+++ RAW RECORDS +++
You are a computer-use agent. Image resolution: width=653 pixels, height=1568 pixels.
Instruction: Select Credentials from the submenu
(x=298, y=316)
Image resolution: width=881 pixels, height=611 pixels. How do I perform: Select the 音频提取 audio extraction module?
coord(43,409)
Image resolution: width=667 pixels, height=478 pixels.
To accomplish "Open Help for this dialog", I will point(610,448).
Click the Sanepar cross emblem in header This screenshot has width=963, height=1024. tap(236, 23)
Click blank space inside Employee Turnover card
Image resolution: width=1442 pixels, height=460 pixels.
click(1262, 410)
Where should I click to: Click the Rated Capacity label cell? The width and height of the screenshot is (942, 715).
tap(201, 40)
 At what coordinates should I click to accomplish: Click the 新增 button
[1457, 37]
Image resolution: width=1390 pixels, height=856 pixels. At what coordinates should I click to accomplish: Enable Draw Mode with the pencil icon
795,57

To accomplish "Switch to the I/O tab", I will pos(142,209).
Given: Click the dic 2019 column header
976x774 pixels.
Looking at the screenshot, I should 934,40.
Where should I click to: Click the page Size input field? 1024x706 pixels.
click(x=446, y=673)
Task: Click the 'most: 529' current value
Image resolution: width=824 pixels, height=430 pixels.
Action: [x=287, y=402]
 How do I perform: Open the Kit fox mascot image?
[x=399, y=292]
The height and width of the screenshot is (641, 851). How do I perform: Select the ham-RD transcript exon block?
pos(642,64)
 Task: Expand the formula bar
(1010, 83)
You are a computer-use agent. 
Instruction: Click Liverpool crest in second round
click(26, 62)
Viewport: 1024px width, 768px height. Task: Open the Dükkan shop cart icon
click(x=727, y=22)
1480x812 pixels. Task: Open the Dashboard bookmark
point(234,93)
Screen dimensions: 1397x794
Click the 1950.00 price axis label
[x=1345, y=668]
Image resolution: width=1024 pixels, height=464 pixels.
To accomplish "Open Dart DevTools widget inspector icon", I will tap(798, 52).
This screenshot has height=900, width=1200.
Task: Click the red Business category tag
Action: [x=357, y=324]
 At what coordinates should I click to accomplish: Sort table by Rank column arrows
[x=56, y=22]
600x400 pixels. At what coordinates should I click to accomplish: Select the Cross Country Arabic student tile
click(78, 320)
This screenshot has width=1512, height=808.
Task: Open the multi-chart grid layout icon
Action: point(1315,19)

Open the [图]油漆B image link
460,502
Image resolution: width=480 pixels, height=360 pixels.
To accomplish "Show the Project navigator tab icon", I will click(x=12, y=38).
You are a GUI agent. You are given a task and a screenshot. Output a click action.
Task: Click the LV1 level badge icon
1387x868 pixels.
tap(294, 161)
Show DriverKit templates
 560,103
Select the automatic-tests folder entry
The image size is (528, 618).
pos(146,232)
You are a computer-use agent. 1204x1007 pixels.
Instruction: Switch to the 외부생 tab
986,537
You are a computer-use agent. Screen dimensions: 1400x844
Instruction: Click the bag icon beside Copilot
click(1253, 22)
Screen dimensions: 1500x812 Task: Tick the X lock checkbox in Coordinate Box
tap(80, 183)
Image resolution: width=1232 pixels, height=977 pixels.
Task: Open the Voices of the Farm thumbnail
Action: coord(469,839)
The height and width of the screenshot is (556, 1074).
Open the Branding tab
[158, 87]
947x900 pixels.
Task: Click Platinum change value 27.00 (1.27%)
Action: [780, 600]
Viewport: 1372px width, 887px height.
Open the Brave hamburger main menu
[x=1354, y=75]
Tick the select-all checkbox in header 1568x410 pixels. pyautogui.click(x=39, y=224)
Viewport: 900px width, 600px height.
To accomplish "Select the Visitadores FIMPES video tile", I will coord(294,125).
+++
Copy the lines above word for word.

> [RESPONSE]
You are a computer-use agent. Image resolution: width=653 pixels, height=1568 pixels.
Instruction: Select Credentials from the submenu
(x=298, y=316)
Image resolution: width=881 pixels, height=611 pixels. How do I perform: Select the 音频提取 audio extraction module?
coord(43,409)
Image resolution: width=667 pixels, height=478 pixels.
To accomplish "Open Help for this dialog", I will point(610,448).
Click the Sanepar cross emblem in header This screenshot has width=963, height=1024. tap(236, 23)
Click blank space inside Employee Turnover card
Image resolution: width=1442 pixels, height=460 pixels.
click(1262, 410)
Where should I click to: Click the Rated Capacity label cell? The width and height of the screenshot is (942, 715).
tap(201, 40)
 At what coordinates should I click to accomplish: Click the 新增 button
[1457, 37]
Image resolution: width=1390 pixels, height=856 pixels. At what coordinates should I click to accomplish: Enable Draw Mode with the pencil icon
795,57

To accomplish "Switch to the I/O tab", I will pos(142,209).
Given: Click the dic 2019 column header
976x774 pixels.
Looking at the screenshot, I should 934,40.
Where should I click to: Click the page Size input field? 1024x706 pixels.
click(x=446, y=673)
Task: Click the 'most: 529' current value
Image resolution: width=824 pixels, height=430 pixels.
Action: [x=287, y=402]
 How do I perform: Open the Kit fox mascot image?
[x=399, y=292]
The height and width of the screenshot is (641, 851). How do I perform: Select the ham-RD transcript exon block?
pos(642,64)
 Task: Expand the formula bar
(1010, 83)
You are a computer-use agent. 
Instruction: Click Liverpool crest in second round
click(26, 62)
Viewport: 1024px width, 768px height. Task: Open the Dükkan shop cart icon
click(x=727, y=22)
1480x812 pixels. Task: Open the Dashboard bookmark
point(234,93)
Screen dimensions: 1397x794
Click the 1950.00 price axis label
[x=1345, y=668]
Image resolution: width=1024 pixels, height=464 pixels.
To accomplish "Open Dart DevTools widget inspector icon", I will tap(798, 52).
This screenshot has height=900, width=1200.
Task: Click the red Business category tag
Action: [x=357, y=324]
 At what coordinates should I click to accomplish: Sort table by Rank column arrows
[x=56, y=22]
600x400 pixels. At what coordinates should I click to accomplish: Select the Cross Country Arabic student tile
click(78, 320)
This screenshot has width=1512, height=808.
Task: Open the multi-chart grid layout icon
Action: point(1315,19)

Open the [图]油漆B image link
460,502
Image resolution: width=480 pixels, height=360 pixels.
To accomplish "Show the Project navigator tab icon", I will click(x=12, y=38).
You are a GUI agent. You are given a task and a screenshot. Output a click action.
Task: Click the LV1 level badge icon
1387x868 pixels.
tap(294, 161)
Show DriverKit templates
 560,103
Select the automatic-tests folder entry
The image size is (528, 618).
pos(146,232)
You are a computer-use agent. 1204x1007 pixels.
Instruction: Switch to the 외부생 tab
986,537
You are a computer-use agent. Screen dimensions: 1400x844
Instruction: Click the bag icon beside Copilot
click(1253, 22)
Screen dimensions: 1500x812 Task: Tick the X lock checkbox in Coordinate Box
tap(80, 183)
Image resolution: width=1232 pixels, height=977 pixels.
Task: Open the Voices of the Farm thumbnail
Action: coord(469,839)
The height and width of the screenshot is (556, 1074).
Open the Branding tab
[158, 87]
947x900 pixels.
Task: Click Platinum change value 27.00 (1.27%)
Action: [780, 600]
Viewport: 1372px width, 887px height.
Open the Brave hamburger main menu
[x=1354, y=75]
Tick the select-all checkbox in header 1568x410 pixels. pyautogui.click(x=39, y=224)
Viewport: 900px width, 600px height.
To accomplish "Select the Visitadores FIMPES video tile", I will coord(294,125).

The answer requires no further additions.